Phase II stanozolol metabolism study using the zebrafish water tank (ZWT) model

Stanozolol (STAN) is an androgen anabolic steroid often misused in sports competitions and prohibited at all times by the World Anti-Doping Agency (WADA). It can be long term detected by the analysis of human urine for traces of intact glucuronide metabolites. The Zebrafish Water Tank (ZWT) experimental setup can produce phase I STAN metabolites. In the present study, we investigated the in vivo phase II metabolism of STAN through the ZWT model to determine whether the ZWT produces metabolites relevant for doping control. We added STAN to a 200 mL recipient containing eight fish at 32 +/- 1 degrees C. We analyzed the noninvasive samples (recipient water) both with and without pretreatment using Liquid Chromatography coupled with High-Resolution Mass Spectrometry (LC-HRMS/MS) in positive ionization mode. Our data show that four hydroxylated-sulfate and four hydroxylated-glycoconjugate metabolites were formed, two of the last ones being 3'OH-STAN-Glucuronide and 16 beta-OH-STAN-Glucuronide.
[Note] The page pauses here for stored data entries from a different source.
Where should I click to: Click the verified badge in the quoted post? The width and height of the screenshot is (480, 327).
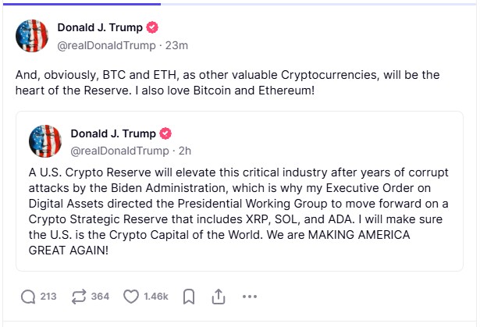(165, 133)
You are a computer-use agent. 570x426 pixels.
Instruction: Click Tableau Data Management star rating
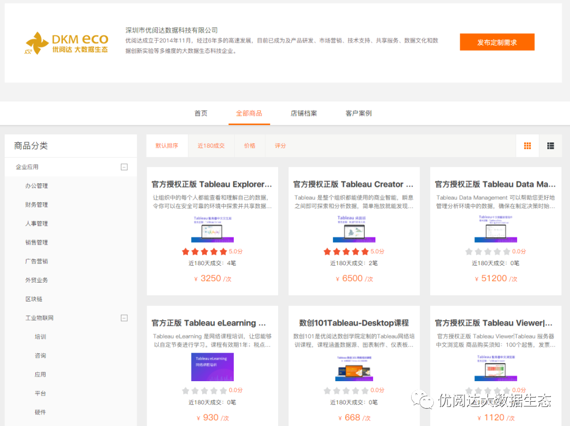point(488,251)
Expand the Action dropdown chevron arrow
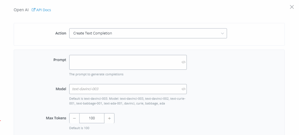299x135 pixels. click(x=222, y=33)
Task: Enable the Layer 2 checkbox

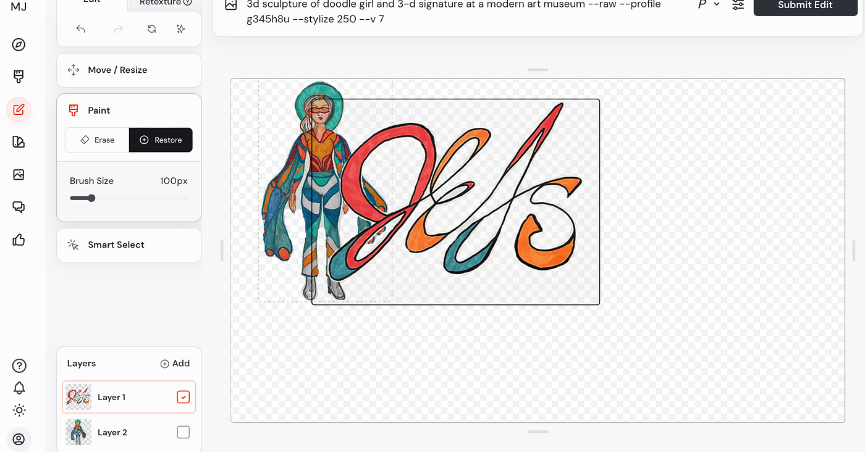Action: point(183,432)
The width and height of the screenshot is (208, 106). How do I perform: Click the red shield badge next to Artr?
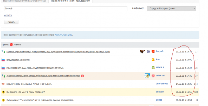[153, 60]
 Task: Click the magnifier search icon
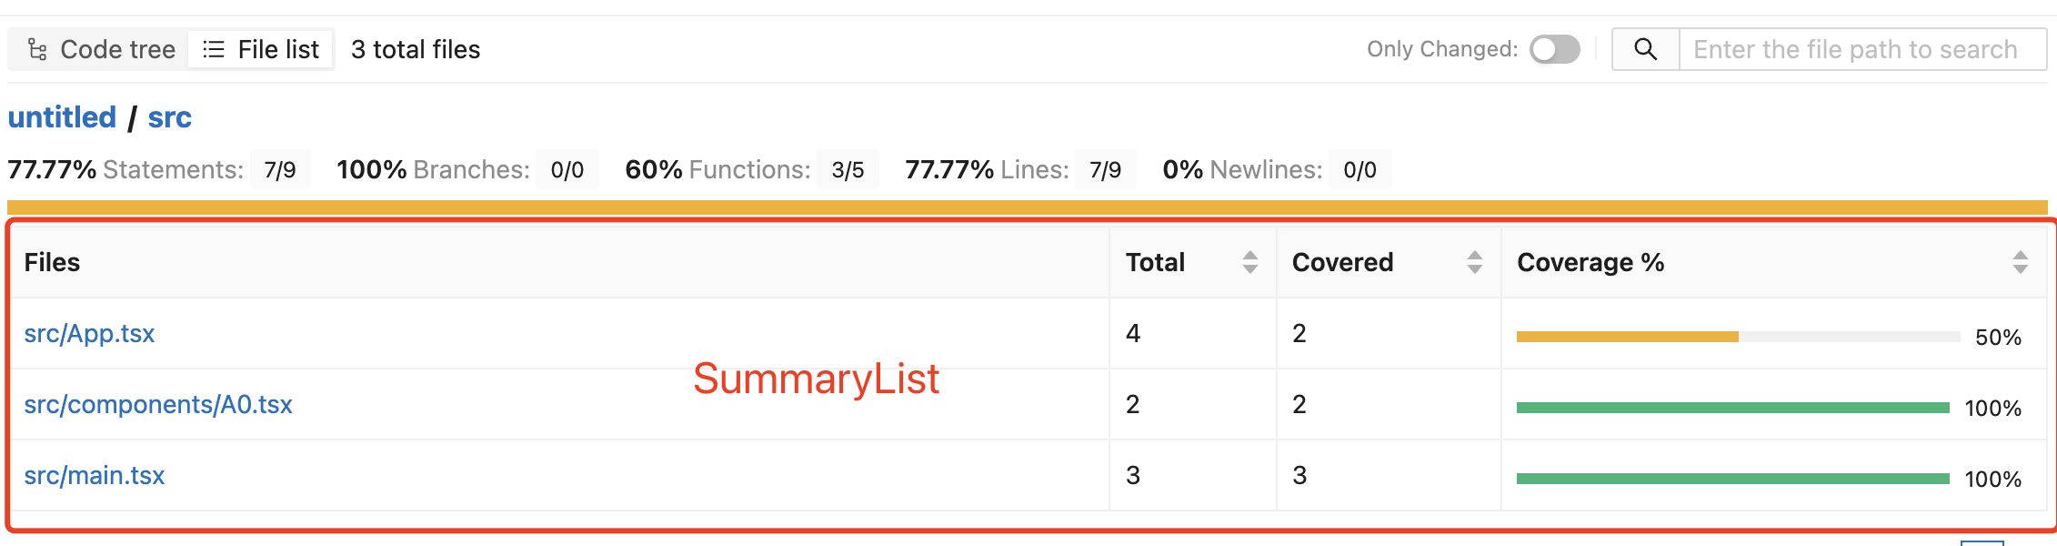point(1645,49)
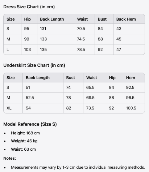Click dress size S waist value 70.5
Image resolution: width=149 pixels, height=172 pixels.
click(x=81, y=29)
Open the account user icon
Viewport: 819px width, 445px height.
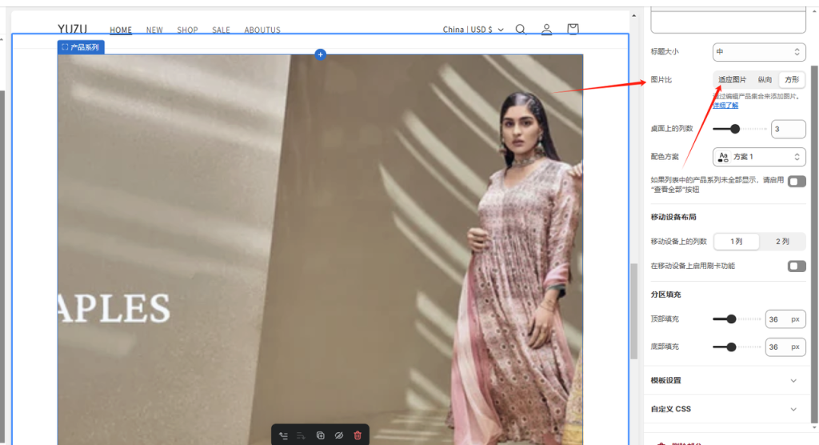click(x=546, y=30)
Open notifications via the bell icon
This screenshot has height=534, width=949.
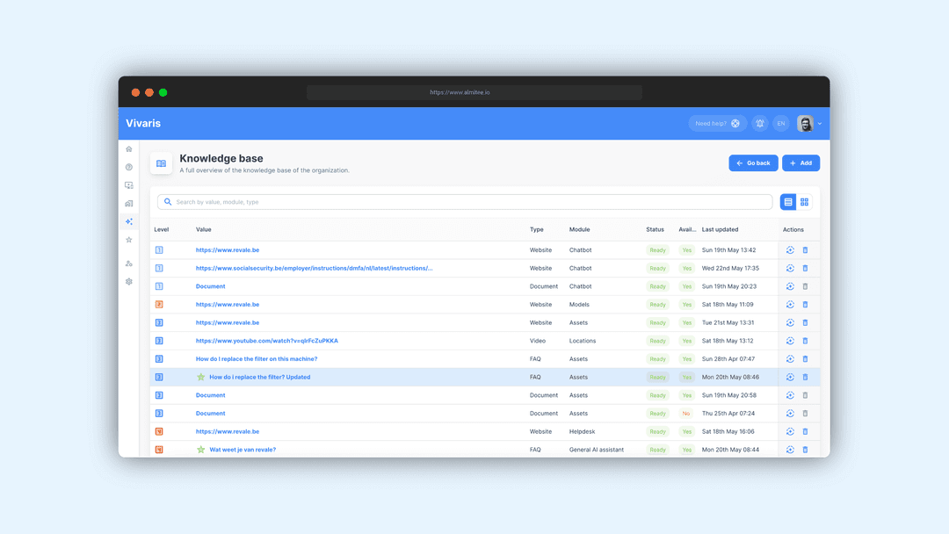point(759,123)
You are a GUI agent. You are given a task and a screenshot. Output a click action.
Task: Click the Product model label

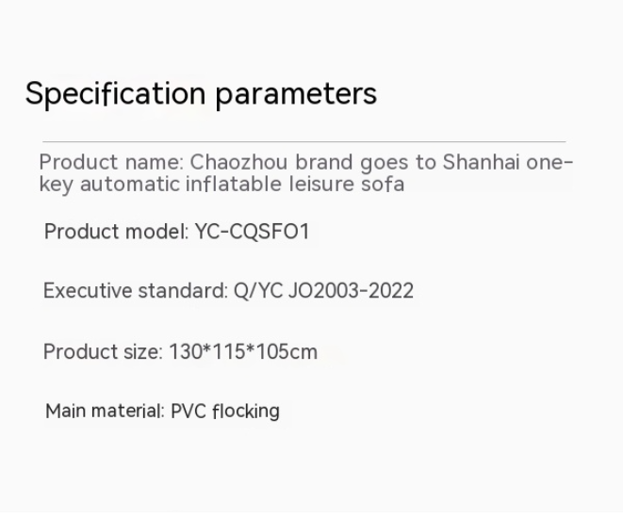(x=117, y=232)
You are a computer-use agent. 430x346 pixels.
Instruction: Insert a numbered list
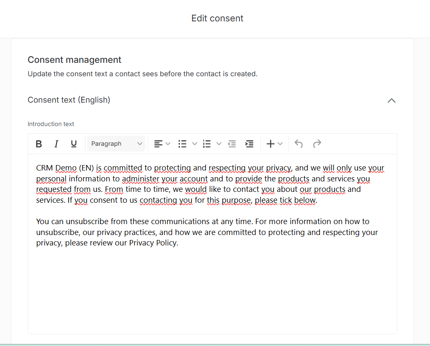pyautogui.click(x=207, y=144)
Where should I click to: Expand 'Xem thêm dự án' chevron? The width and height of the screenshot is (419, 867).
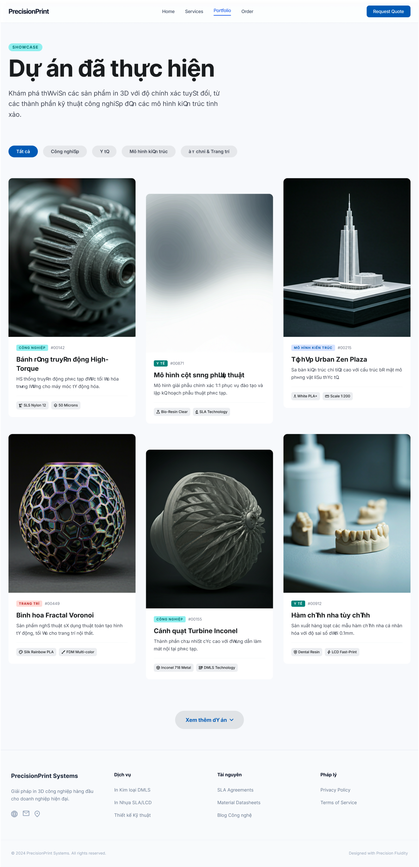click(231, 720)
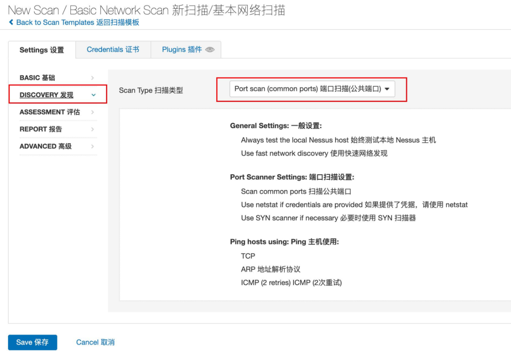
Task: Click the eye icon on Plugins tab
Action: click(210, 50)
Additionally, two STAN-Glucuronide derivatives were produced: one was confirmed to be 17epi-STAN-N-Glucuronide, and the other was presumed to be STAN-O-Glucuronide. After eight hours of the experiment, STAN-O-Glucuronide was the most intense phase II metabolite produced. The accumulation curves suggest that high concentrations of fish and substrate in water are required to form phase II metabolites. (C) 2021 Elsevier B.V. All rights reserved.

Automated summary

Stanozolol metabolism was investigated in Zebrafish Water Tank, producing hydroxylated-sulfate, hydroxylated-glycoconjugate, and glucuronide metabolites. STAN-O-Glucuronide was the most intense phase II metabolite, requiring high concentrations of fish and substrate for formation.